Once upon a time there was a little book blogger who received an email thingy from Nazia at Orbit Books and first laid eyes upon the glorious cover of The Once and Future Witches. Once this little book blogger had recovered enough to actually read the blurb, she wished for it upon a star (a.k.a. practically sprained a wrist and a finger or two to request the hell out of it). Her wish was granted by a distant fairy godmother or perhaps the bookish gods, in any case, on a glorious day she found The Once and Future Witches in her letterbox. Oh but how it terrified her! Could the actual content ever live up to the cover and the blurb? Could it ever live up to the apparent magnificence of The Ten Thousand Doors of January? (which the little red-faced book blogger admits to not having read, despite the fact that she’s owned a copy for forever and a day)

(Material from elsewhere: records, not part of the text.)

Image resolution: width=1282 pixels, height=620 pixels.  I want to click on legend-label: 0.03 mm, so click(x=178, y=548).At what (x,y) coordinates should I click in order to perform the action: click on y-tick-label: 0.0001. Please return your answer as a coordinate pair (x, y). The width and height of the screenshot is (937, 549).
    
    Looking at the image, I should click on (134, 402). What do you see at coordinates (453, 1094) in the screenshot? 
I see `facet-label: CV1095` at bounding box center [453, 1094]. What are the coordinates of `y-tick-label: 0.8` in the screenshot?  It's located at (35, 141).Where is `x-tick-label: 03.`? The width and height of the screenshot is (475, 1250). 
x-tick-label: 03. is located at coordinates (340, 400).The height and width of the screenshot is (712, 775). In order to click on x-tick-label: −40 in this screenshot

Once upon a glorious Indian Summer day, the little book blogger gathered her wits and her coffee and her cat and faced the music and what she found surpassed everything she’d hoped. From the prologue to the acknowledgements, The Once and Future Witches was a magical journey. An only child herself, the little book blogger found sisters in June, Agnes and Bella, she found love and outrage and emotion and strength and she even felt a little witchy herself. She savoured every single chapter, every witchy fairy tale from the Sisters Grimm, every smile and every tear.

Once upon a time a little awed book blogger fell under the powerful spell of beautiful story and strong female characters and began to feel an all-encompassing need and an irrepressible urge to shout about it. So here we are. That little book blogger is me (bet you didn’t see that one coming, did ya 😂) and I beg of you: if you’re looking for a witchy book to read in the witchiest of months, do add The Once and Future Witches to your list, and put it right at the top! Highly recommended!

The Once and Future Witches is out on 13 October on Kindle and on 15 October in hardcover.

Huge thanks to Nazia @ Orbit Books for the gorgeous proof copy. All opinions are my own.